* **Task statement**
Copy the items from the line containing "Where should I" down to the line containing "click(x=546, y=28)", swapping "folder" for "paperclip" and leaving everything else untouched.

* **Extracted data**
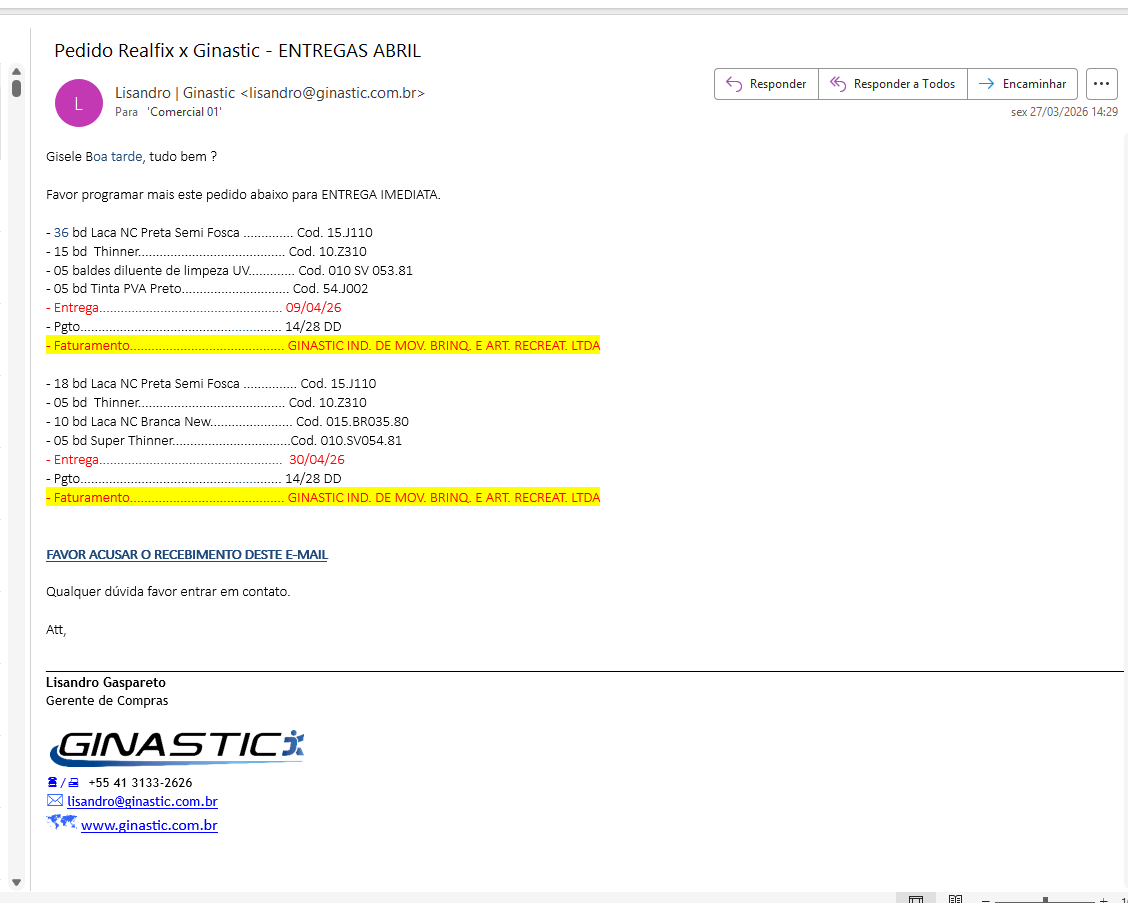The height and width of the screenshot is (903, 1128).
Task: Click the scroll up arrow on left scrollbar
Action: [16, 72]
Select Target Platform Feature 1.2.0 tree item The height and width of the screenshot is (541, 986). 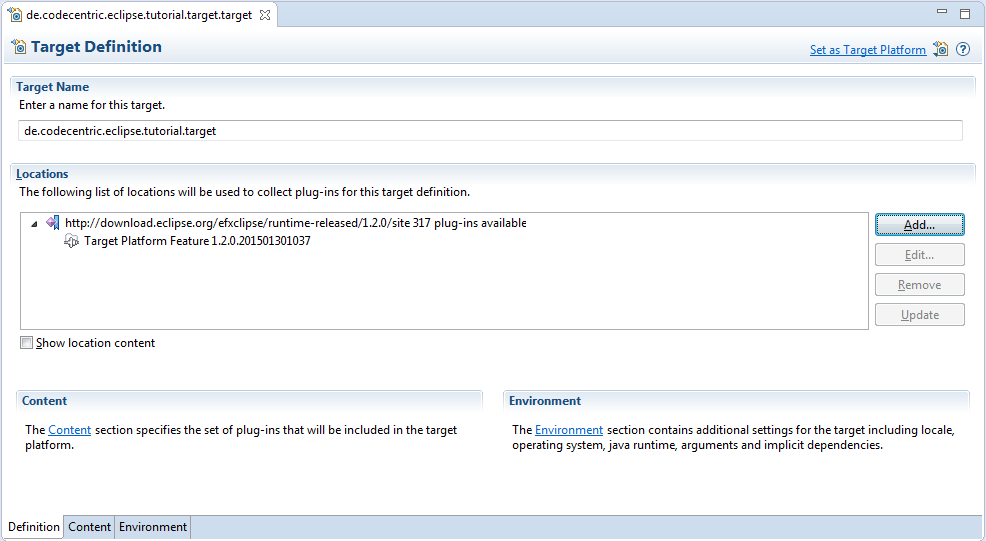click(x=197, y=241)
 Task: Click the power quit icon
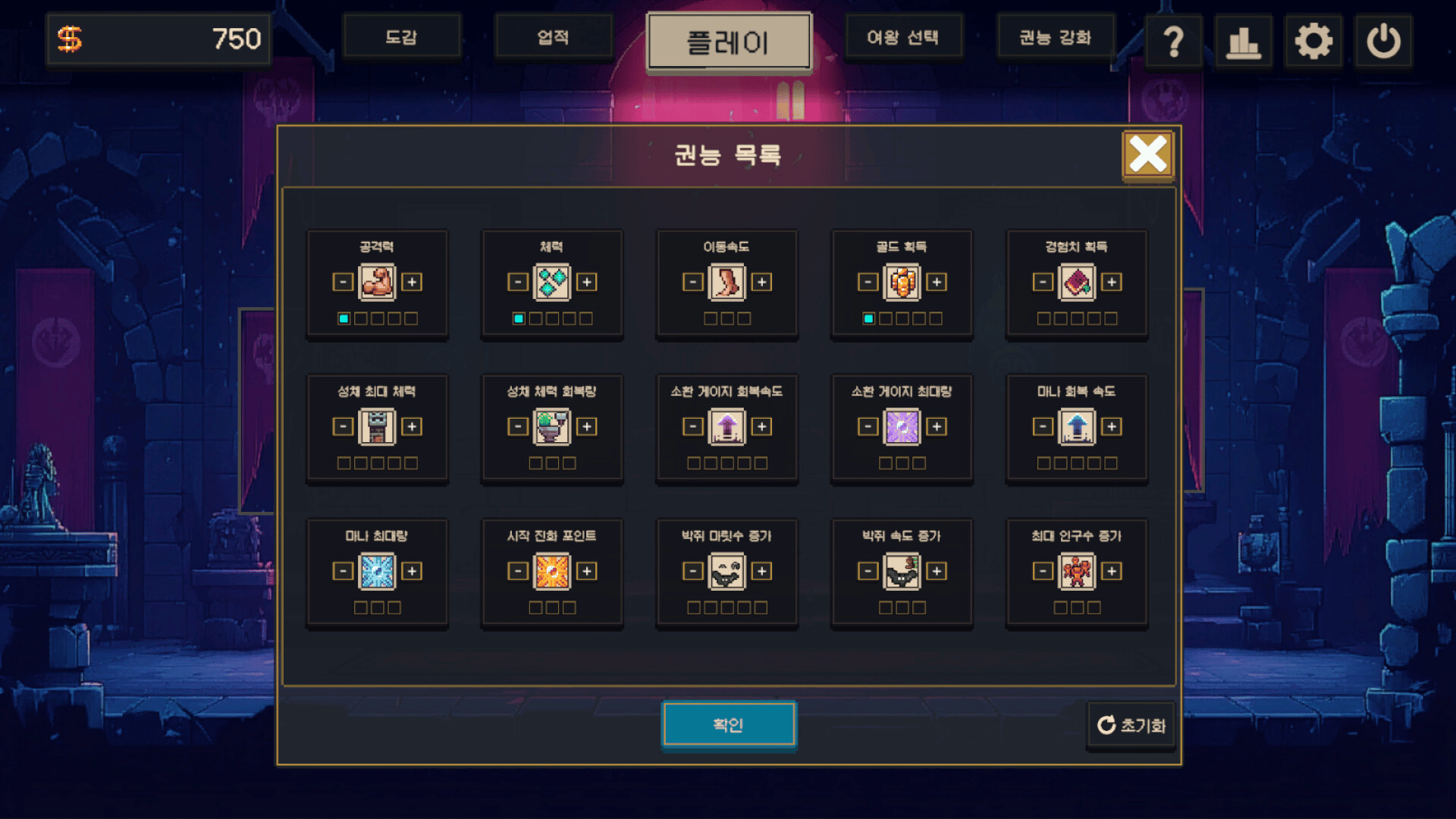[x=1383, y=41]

* * *

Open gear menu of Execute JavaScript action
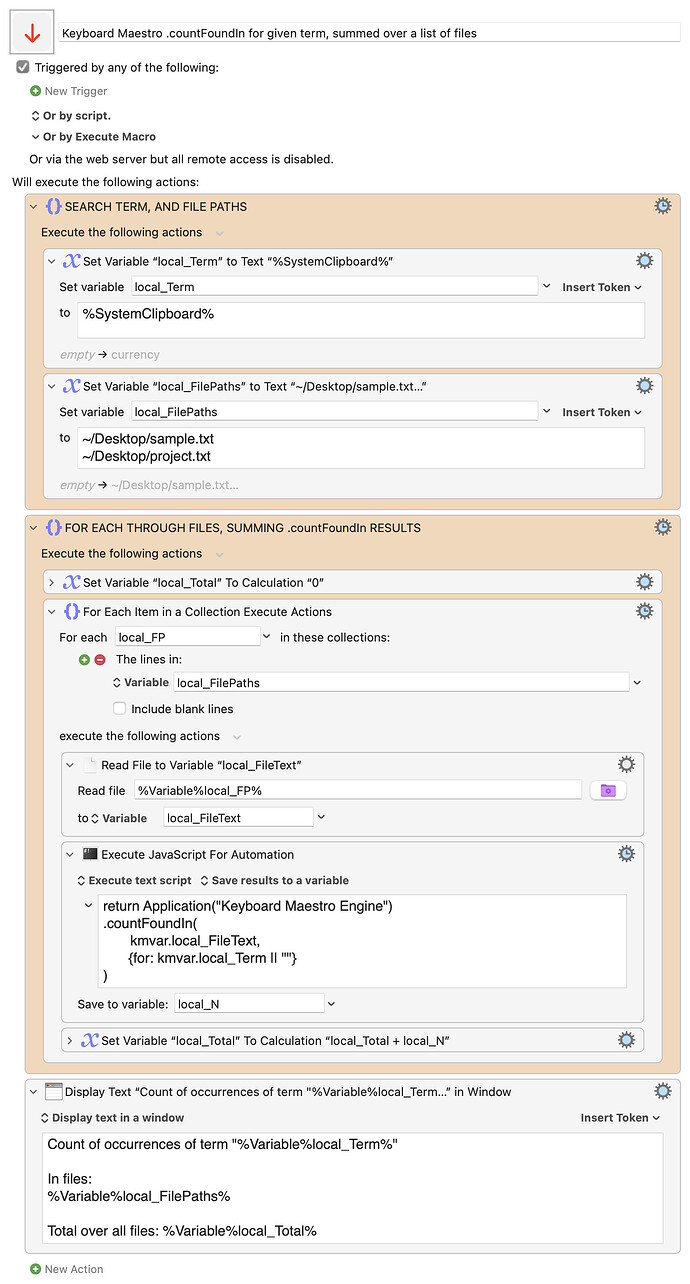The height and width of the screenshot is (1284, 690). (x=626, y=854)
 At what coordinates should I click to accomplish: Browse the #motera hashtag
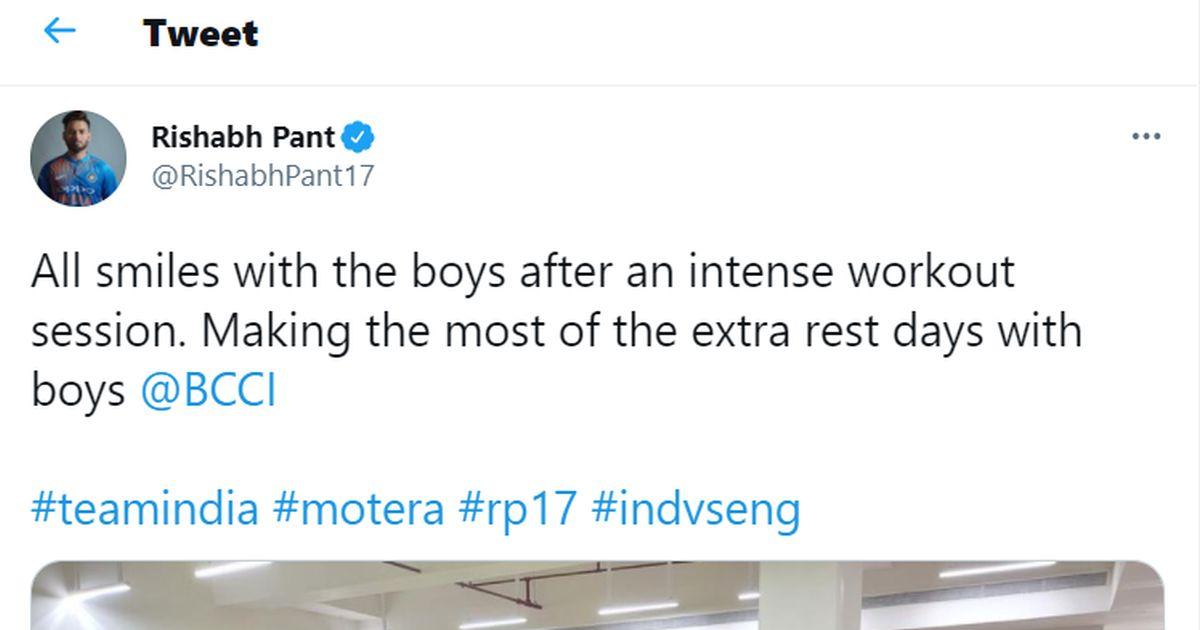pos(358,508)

--

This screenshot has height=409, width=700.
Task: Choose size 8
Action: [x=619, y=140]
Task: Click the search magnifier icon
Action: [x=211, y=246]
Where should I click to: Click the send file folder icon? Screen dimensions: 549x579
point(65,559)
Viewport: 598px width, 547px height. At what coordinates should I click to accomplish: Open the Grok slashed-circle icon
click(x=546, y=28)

* **Solution to the problem**
Where should I click to: Click the send file paperclip icon? Screen dimensions: 549x579
point(65,559)
Viewport: 598px width, 547px height. At what coordinates should I click to accomplish: Open the Grok slashed-circle icon
click(x=546, y=28)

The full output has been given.